#### [PAGE]
===============

Are we morally obliged to feel guilt, or shame, when we have done wrong to someone else?

No, and Spinoza is very good on this, arguing that if we feel remorse when we do something wrong, we are adding one unhappiness to another, and instead of working out how to avoid doing the wrong thing, we often rather enjoy being miserable thinking of it. We ought to be active and improve our moral standing, but we often wallow in misery which makes us passive and fixed in a certain character. That said, we could use regret in more positive ways, to move us onto more productive ways of acting and moral improvement. In Spinoza's language, for this to work we really need to orient ourselves towards the future rather than the past when reflecting on our behavior and this is very difficult to do. Quite rightly though he did not conclude that we should not set out to attempt it.

What's wrong with rape jokes?

Nothing at all, they can be hilarious. Just like racist jokes, jokes which poke fun at disabled people, women and religion. The point of jokes is to transcend boundaries of good sense and social propriety. It is alright to object to them if they are objectionable, but that does not mean they fail to be funny. In fact, I suspect that a joke which is not objectionable would not be very funny, unlikely to result in a guffaw.

===============

#### [INFORMATION PROVIDED]
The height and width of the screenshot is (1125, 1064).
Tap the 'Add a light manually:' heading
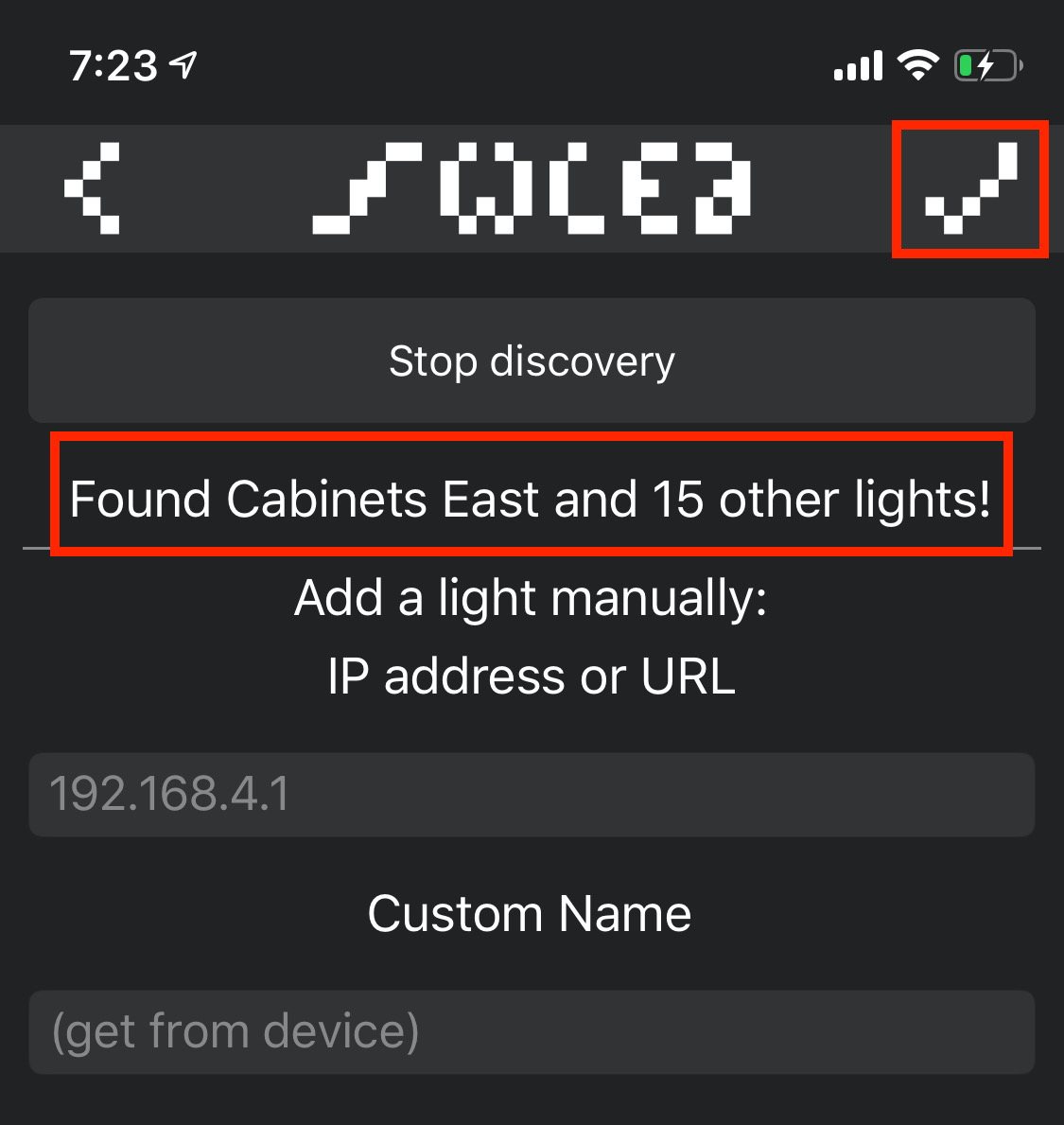coord(531,598)
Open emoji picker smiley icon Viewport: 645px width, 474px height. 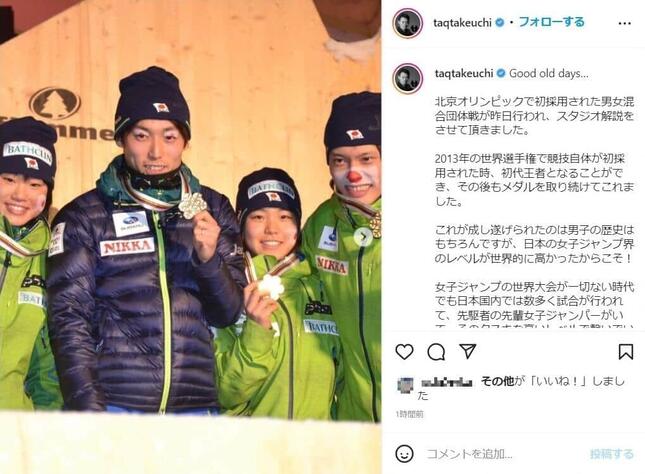point(404,454)
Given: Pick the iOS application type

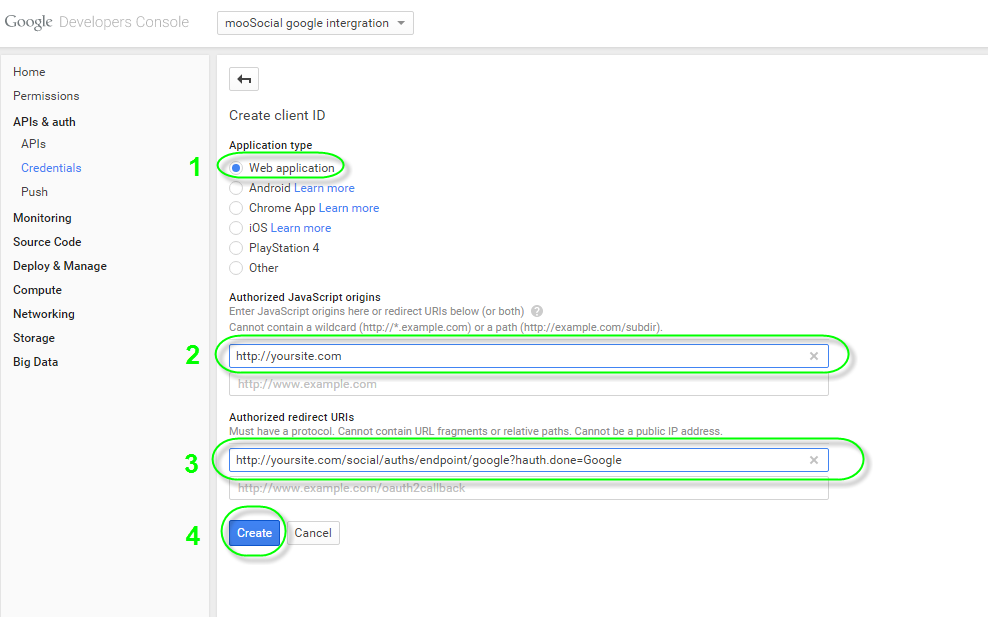Looking at the screenshot, I should tap(237, 228).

===============

#### [WHAT IS EXPECTED]
Repeat word for word the part of the question-and-answer text above, from "No, and Spinoza" up to and including "with rape jokes?".

#### [COMPLETE ANSWER]
No, and Spinoza is very good on this, arguing that if we feel remorse when we do something wrong, we are adding one unhappiness to another, and instead of working out how to avoid doing the wrong thing, we often rather enjoy being miserable thinking of it. We ought to be active and improve our moral standing, but we often wallow in misery which makes us passive and fixed in a certain character. That said, we could use regret in more positive ways, to move us onto more productive ways of acting and moral improvement. In Spinoza's language, for this to work we really need to orient ourselves towards the future rather than the past when reflecting on our behavior and this is very difficult to do. Quite rightly though he did not conclude that we should not set out to attempt it.

What's wrong with rape jokes?